*** Begin section ***

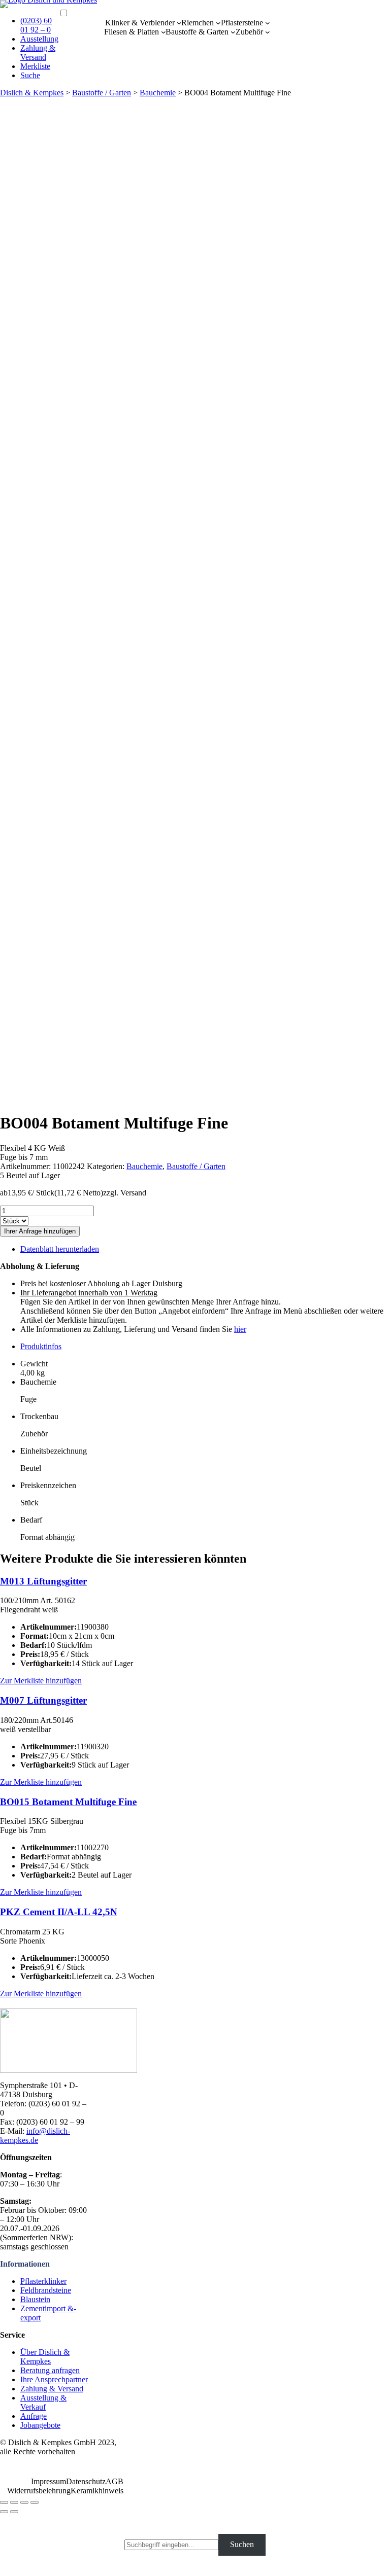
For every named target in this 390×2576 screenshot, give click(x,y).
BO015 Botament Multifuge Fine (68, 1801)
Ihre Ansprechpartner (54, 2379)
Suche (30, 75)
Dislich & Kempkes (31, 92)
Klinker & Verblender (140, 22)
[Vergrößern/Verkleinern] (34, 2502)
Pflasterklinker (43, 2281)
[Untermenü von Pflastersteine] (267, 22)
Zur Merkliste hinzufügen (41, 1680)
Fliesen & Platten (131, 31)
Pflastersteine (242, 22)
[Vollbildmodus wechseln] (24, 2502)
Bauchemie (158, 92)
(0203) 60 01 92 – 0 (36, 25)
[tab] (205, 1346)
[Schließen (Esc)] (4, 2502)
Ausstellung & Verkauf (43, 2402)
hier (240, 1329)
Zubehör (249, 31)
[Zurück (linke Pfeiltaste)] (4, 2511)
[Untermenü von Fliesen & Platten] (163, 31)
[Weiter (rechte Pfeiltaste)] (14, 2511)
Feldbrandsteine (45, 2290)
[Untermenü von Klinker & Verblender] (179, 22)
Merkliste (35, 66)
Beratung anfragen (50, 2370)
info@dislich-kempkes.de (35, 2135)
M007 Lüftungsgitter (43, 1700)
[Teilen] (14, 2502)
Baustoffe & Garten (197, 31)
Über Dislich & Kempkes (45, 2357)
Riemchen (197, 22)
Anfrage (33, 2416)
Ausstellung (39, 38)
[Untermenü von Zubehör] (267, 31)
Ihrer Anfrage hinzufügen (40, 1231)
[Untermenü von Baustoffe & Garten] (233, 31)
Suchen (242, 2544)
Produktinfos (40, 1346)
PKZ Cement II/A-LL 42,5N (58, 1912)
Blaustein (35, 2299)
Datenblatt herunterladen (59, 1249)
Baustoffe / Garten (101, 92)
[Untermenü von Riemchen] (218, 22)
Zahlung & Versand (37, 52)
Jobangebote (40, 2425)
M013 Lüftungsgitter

*** End section ***

DIRECTIONS :: Repeat the records verbatim, excluding pictures.

REPLY ::
For every named target in this 390×2576 screenshot, give click(x,y).
BO015 Botament Multifuge Fine (68, 1801)
Ihre Ansprechpartner (54, 2379)
Suche (30, 75)
Dislich & Kempkes (31, 92)
Klinker & Verblender (140, 22)
[Vergrößern/Verkleinern] (34, 2502)
Pflasterklinker (43, 2281)
[Untermenü von Pflastersteine] (267, 22)
Zur Merkliste hinzufügen (41, 1680)
Fliesen & Platten (131, 31)
Pflastersteine (242, 22)
[Vollbildmodus wechseln] (24, 2502)
Bauchemie (158, 92)
(0203) 60 01 92 – 0 (36, 25)
[tab] (205, 1346)
[Schließen (Esc)] (4, 2502)
Ausstellung & Verkauf (43, 2402)
hier (240, 1329)
Zubehör (249, 31)
[Zurück (linke Pfeiltaste)] (4, 2511)
[Untermenü von Fliesen & Platten] (163, 31)
[Weiter (rechte Pfeiltaste)] (14, 2511)
Feldbrandsteine (45, 2290)
[Untermenü von Klinker & Verblender] (179, 22)
Merkliste (35, 66)
Beratung anfragen (50, 2370)
info@dislich-kempkes.de (35, 2135)
M007 Lüftungsgitter (43, 1700)
[Teilen] (14, 2502)
Baustoffe & Garten (197, 31)
Über Dislich & Kempkes (45, 2357)
Riemchen (197, 22)
Anfrage (33, 2416)
Ausstellung (39, 38)
[Untermenü von Zubehör] (267, 31)
Ihrer Anfrage hinzufügen (40, 1231)
[Untermenü von Baustoffe & Garten] (233, 31)
Suchen (242, 2544)
Produktinfos (40, 1346)
PKZ Cement II/A-LL 42,5N (58, 1912)
Blaustein (35, 2299)
Datenblatt herunterladen (59, 1249)
Baustoffe / Garten (101, 92)
[Untermenü von Riemchen] (218, 22)
Zahlung & Versand (37, 52)
Jobangebote (40, 2425)
M013 Lüftungsgitter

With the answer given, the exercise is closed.